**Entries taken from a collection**
····················

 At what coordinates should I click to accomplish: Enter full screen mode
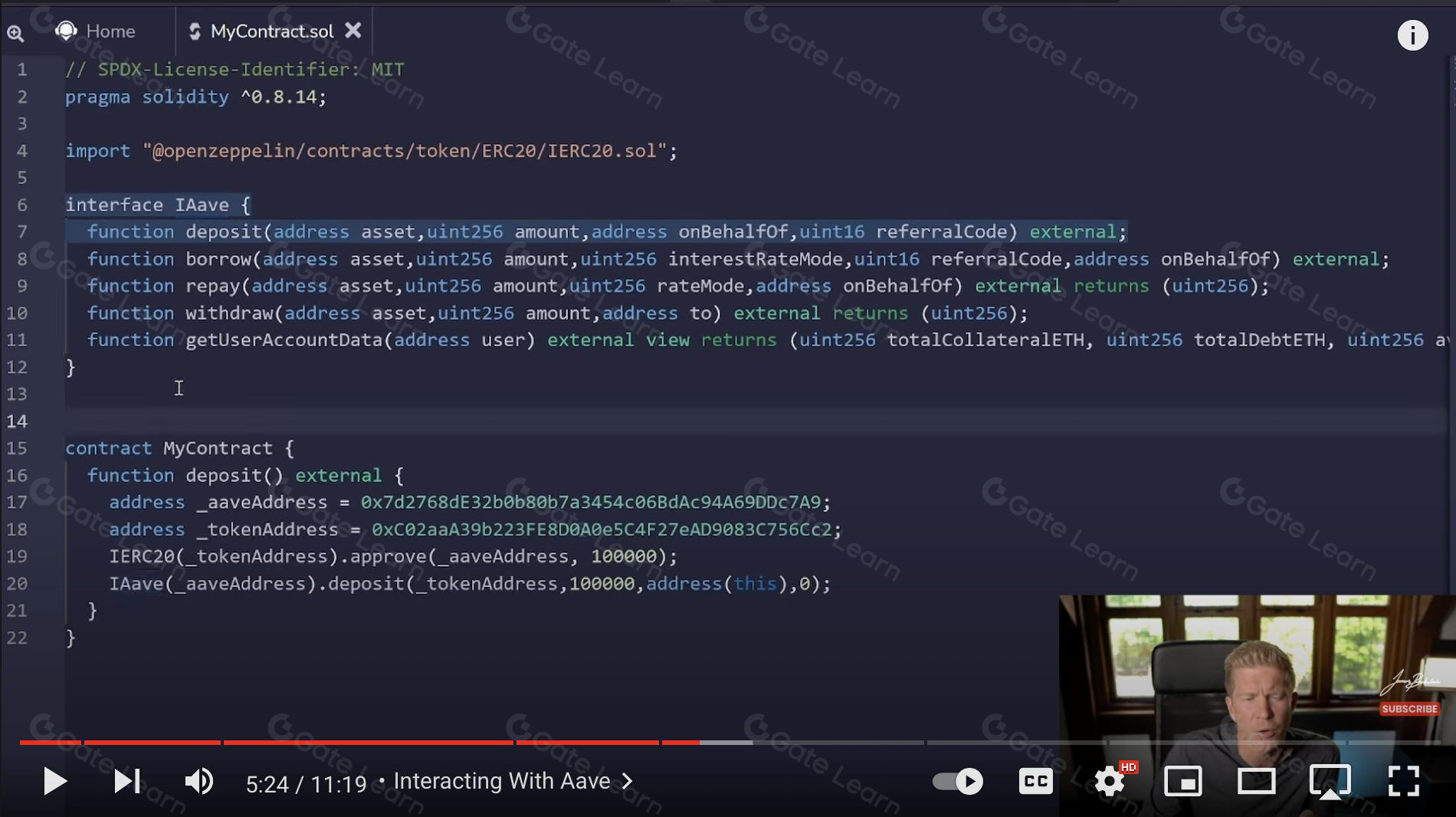pos(1403,782)
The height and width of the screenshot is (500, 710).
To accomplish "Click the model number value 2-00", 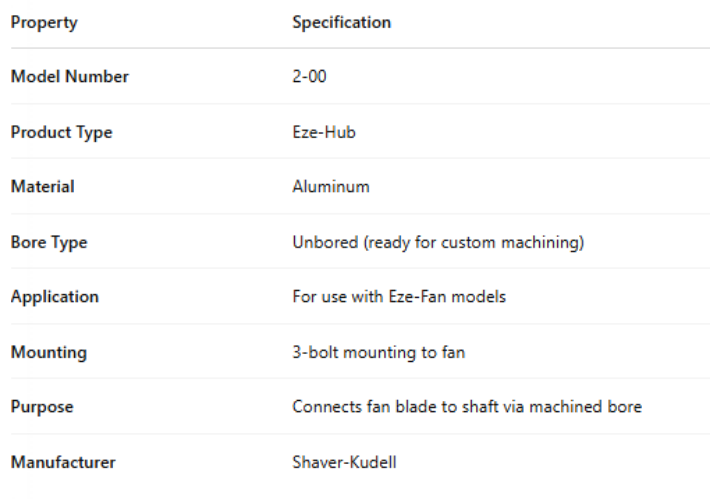I will 311,77.
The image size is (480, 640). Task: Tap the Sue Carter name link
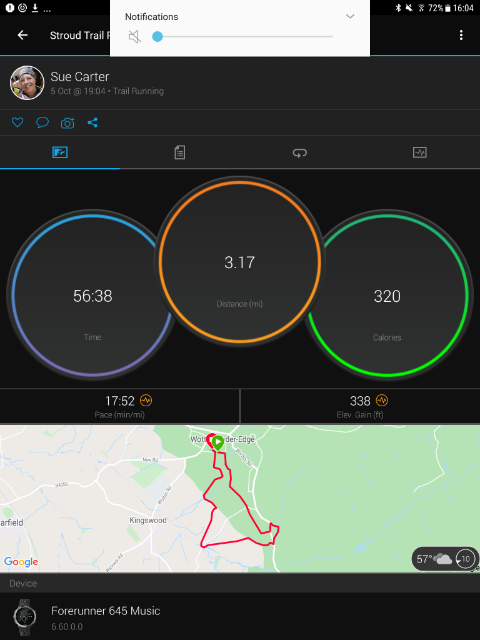pyautogui.click(x=80, y=77)

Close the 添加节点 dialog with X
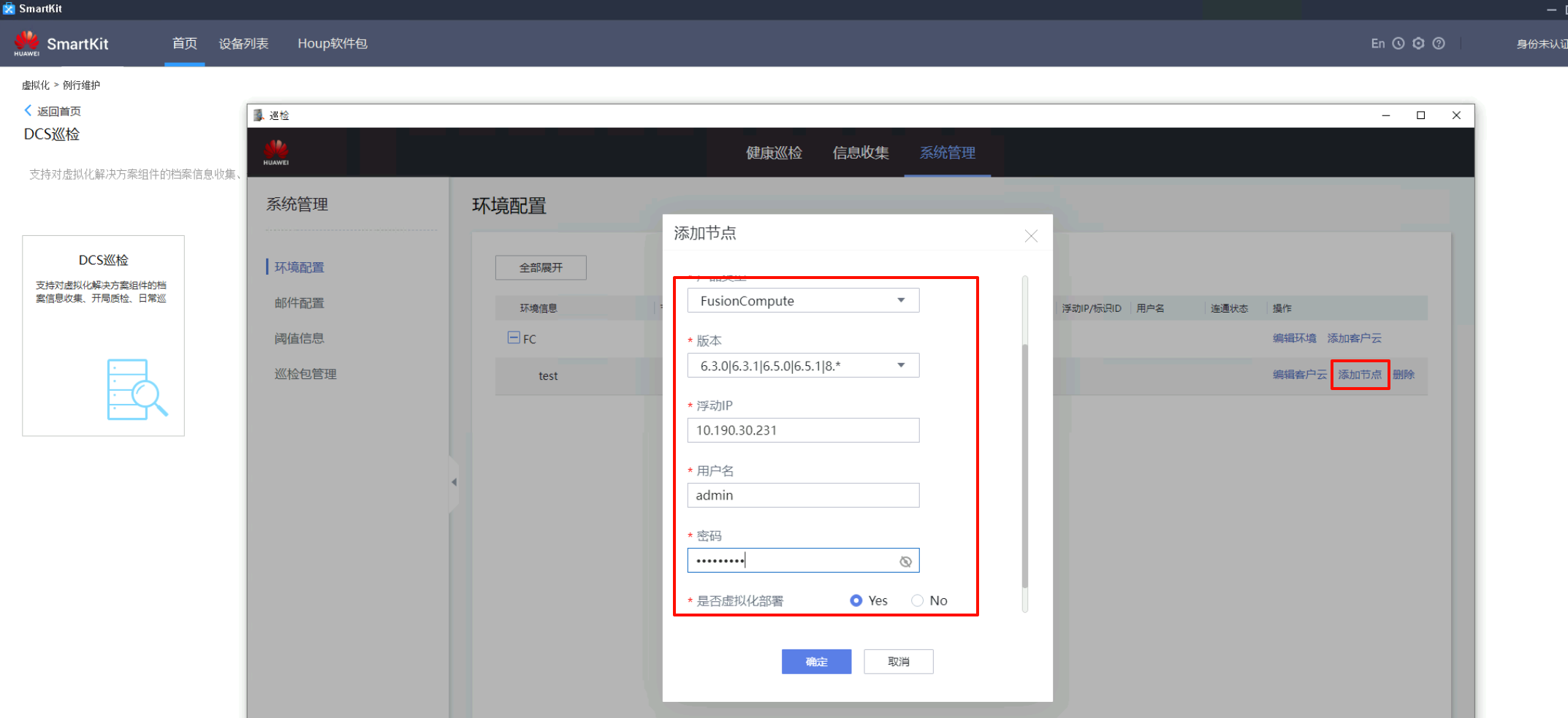pyautogui.click(x=1031, y=236)
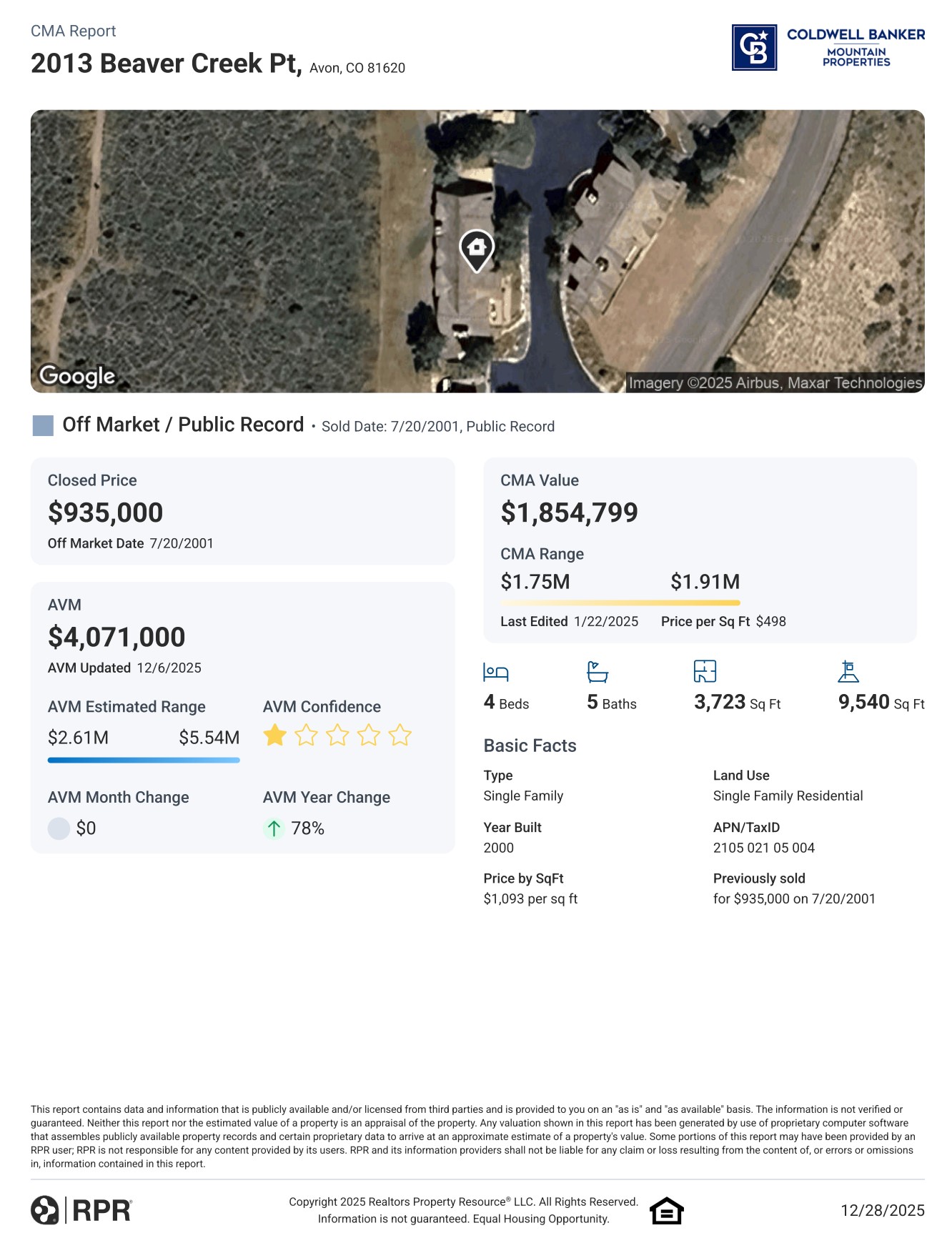Image resolution: width=952 pixels, height=1238 pixels.
Task: Click the bathtub icon above Baths
Action: [x=598, y=672]
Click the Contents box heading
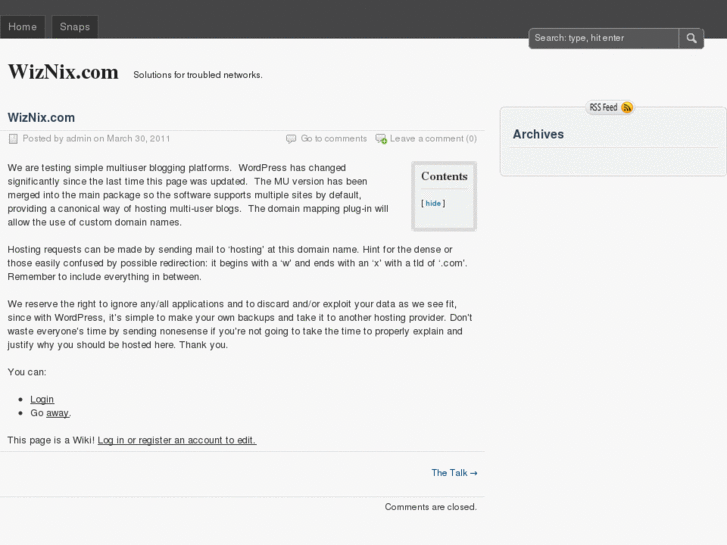This screenshot has height=545, width=727. (444, 176)
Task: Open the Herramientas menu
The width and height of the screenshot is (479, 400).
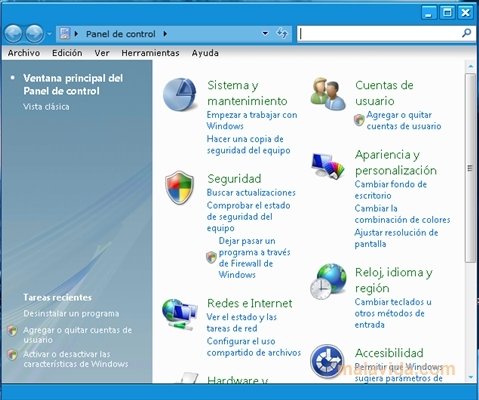Action: (150, 53)
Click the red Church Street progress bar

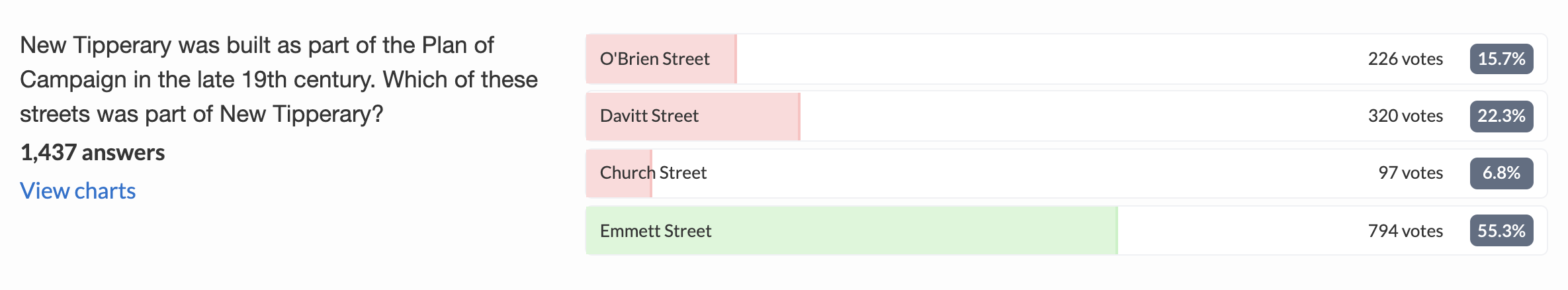click(619, 173)

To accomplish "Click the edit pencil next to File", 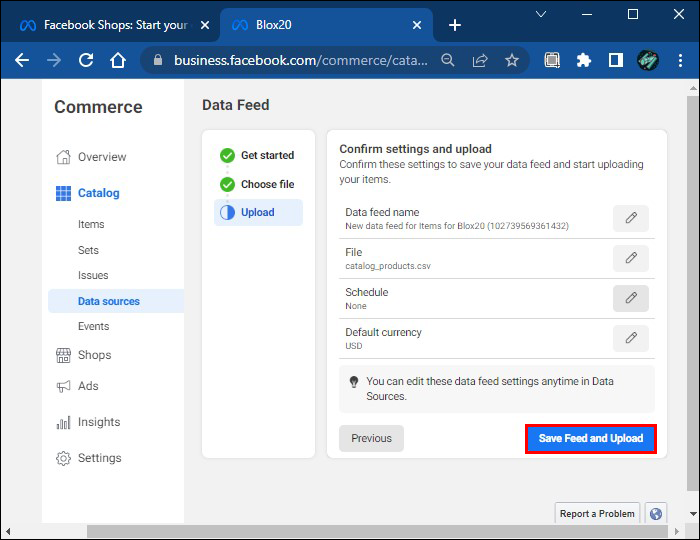I will (630, 258).
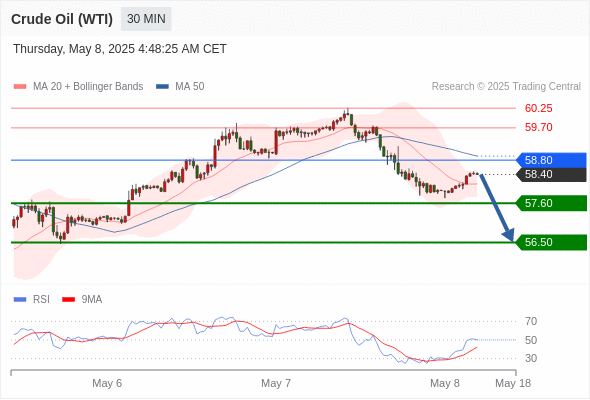The image size is (590, 400).
Task: Click the Research © 2025 Trading Central credit
Action: (x=506, y=87)
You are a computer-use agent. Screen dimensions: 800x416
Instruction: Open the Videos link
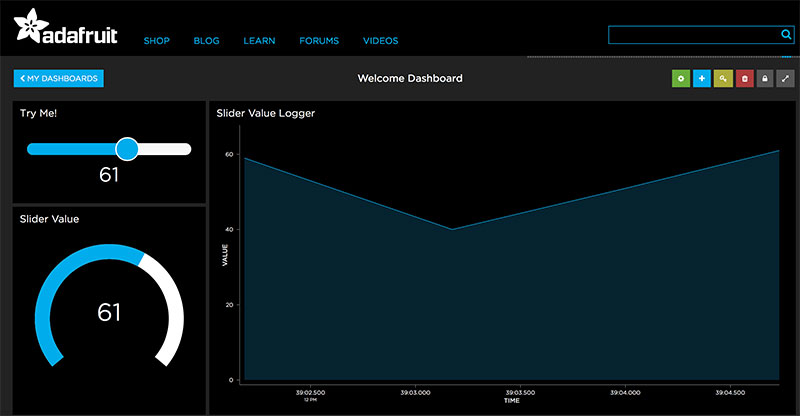(x=380, y=41)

····················

**Task to complete**
Start with the line holding "You are a computer-use" and repeat exactly every line through the final line of the records above, but no pictures and nothing more.

**Task answer**
You are a computer-use agent. Screen dimensions: 800x416
Instruction: Open the Videos link
(x=380, y=41)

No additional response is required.